This New York Morning

Jake Levine
Dream Magazine
Published in
3 min readNov 22, 2013

--

This one is the kind of morning that you can listen to. The grey gloom, the light rain, the splash of the car wheels as they skate through puddles. It’s the kind of morning that begs for hot oatmeal, and so on my way to the office I stopped inside a tiny coffee shop and ordered one, along with a heaping warm cortado.

The pony-tailed barista, who I’ve never seen wearing a belt, but who tends to tuck his denim button-down shirt into his ladies jeans, gives me a wink. I suppose since his hands were busy pulling a shot of espresso, this was his only available non-verbal gesture of greeting.

The reason I’m telling you this is that two strange things happened next. I sat next to two people engaged in a rather serious conversation. The man, sitting to my left, tall, wearing a bowler and plaid button down, as is customary, appeared to be the object of sympathy, while the woman sitting his opposite, glasses, pony tail, seemed to be the vehicle for its delivery.
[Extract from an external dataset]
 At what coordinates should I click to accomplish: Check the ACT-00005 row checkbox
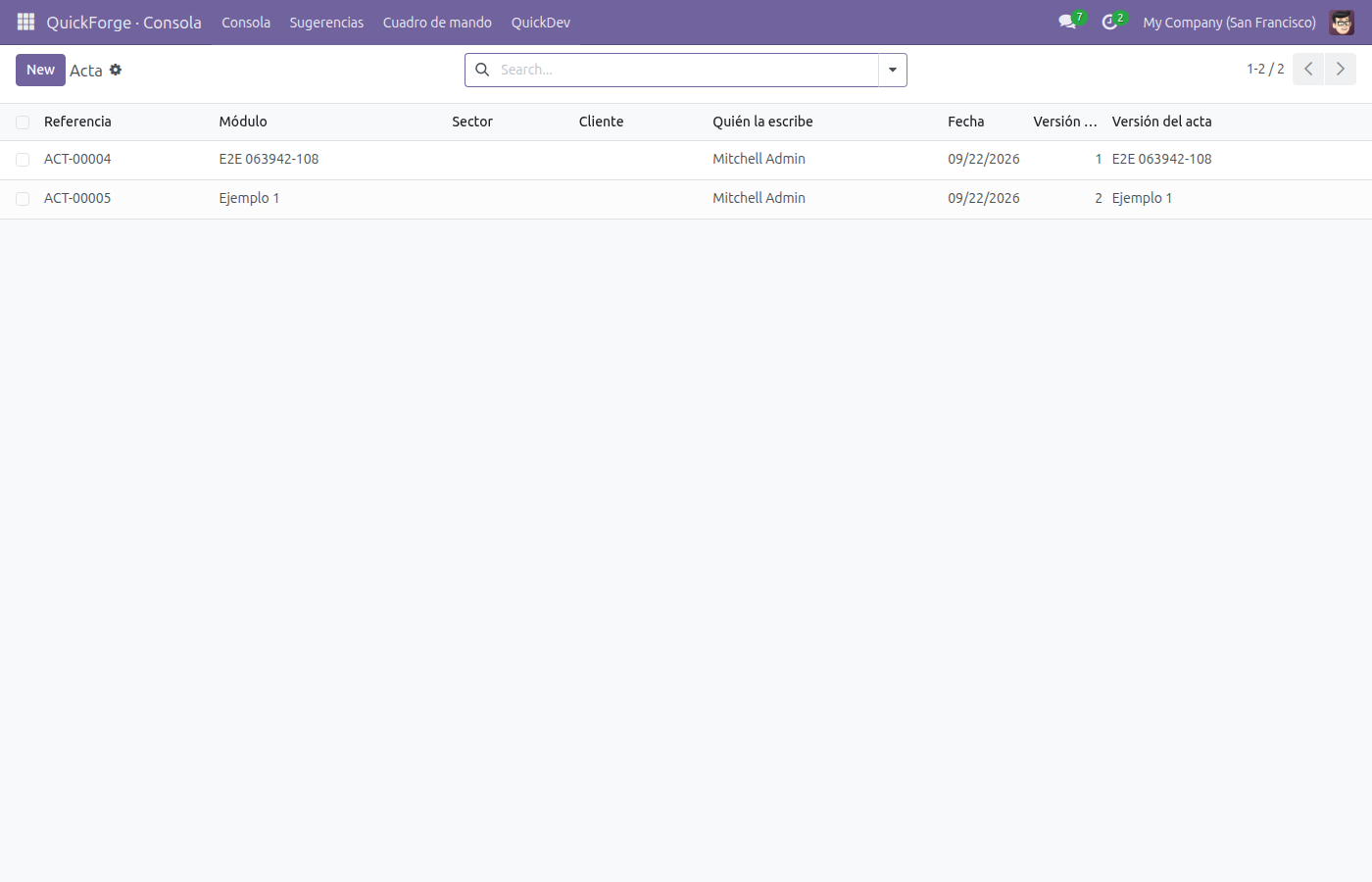(23, 199)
Someone close to the man had passed away. He was old, he was angry, he had an obsession with sex, as “a child of the 50’s, 60’s, and 70’s New York City… I’d imagine that he was the kind of guy who prowled for girls, back in the day.”
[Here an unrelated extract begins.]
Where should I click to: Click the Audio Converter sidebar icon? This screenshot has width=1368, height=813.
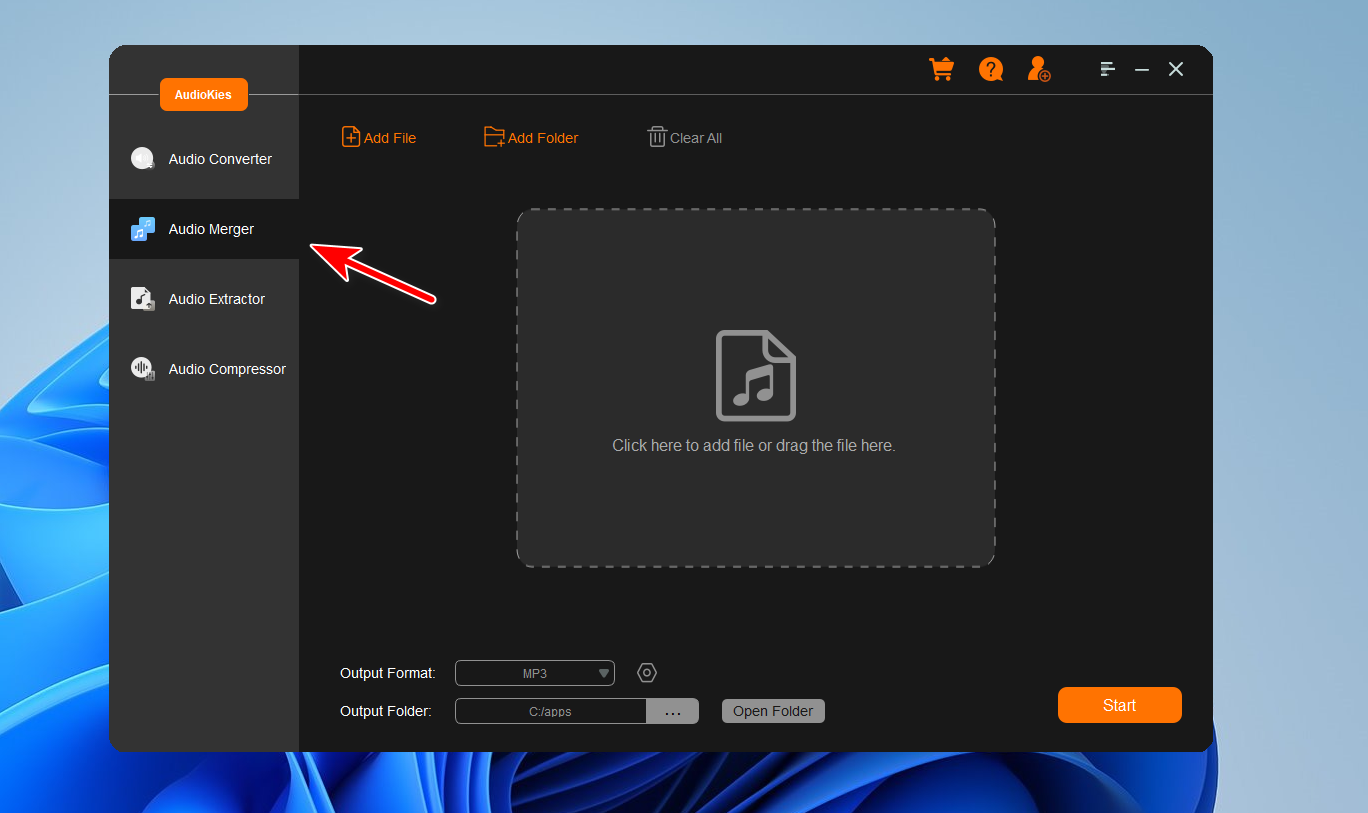pyautogui.click(x=143, y=159)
Whoever he was, they spoke of him as some kind of New York icon —an artist maybe, or a writer — and the woman lived in his building, and talked about her interactions with him, and her own coping process with his recent departure. He was a bit of a force in their lives, sometimes scary, sometimes brilliant. The man had known him since he was a boy. His mother introduced them. He initially rebelled, and then grew fond of the old man. The recently deceased was the kind of New York City that we newcomers only read about and romanticize, and sometimes imitate, but rarely ever know.

I wasn’t exactly eaves dropping, but it was hard to ignore it. It was such a personal conversation, in such a public place, although in a sense it felt like they were performing.

I looked up from my computer and noticed that my friend Kai had appeared at the counter, and that he was ordering coffee with someone who could only have been his girlfriend. I shouted his name across the coffee shop, and he came over to say hello after finishing his order.

I asked him why he was so dressed up (he was wearing a tie and let it be noted that, unlike the barista, a belt). “I’m getting married today,” he laughed.

He and his fiance were on their way to the courthouse to make things official, and were stopping in for a coffee on the way. ”Do you really want to get married to me before I’ve had my morning coffee?” she smiled as Kai introduced her, while she explained their quick stop-off on the way to the courthouse.

New York City is still romantic. And beyond our tendency for nostalgia and on a morning that is otherwise forgettable, I’m reminded of it.

--

--

Jake Levine
Dream Magazine

Product @facebook / @oculus. Past: PM @square, founder & CEO @electricobjects, GM @digg and @betaworks. Fascinated by what humans do with the internet.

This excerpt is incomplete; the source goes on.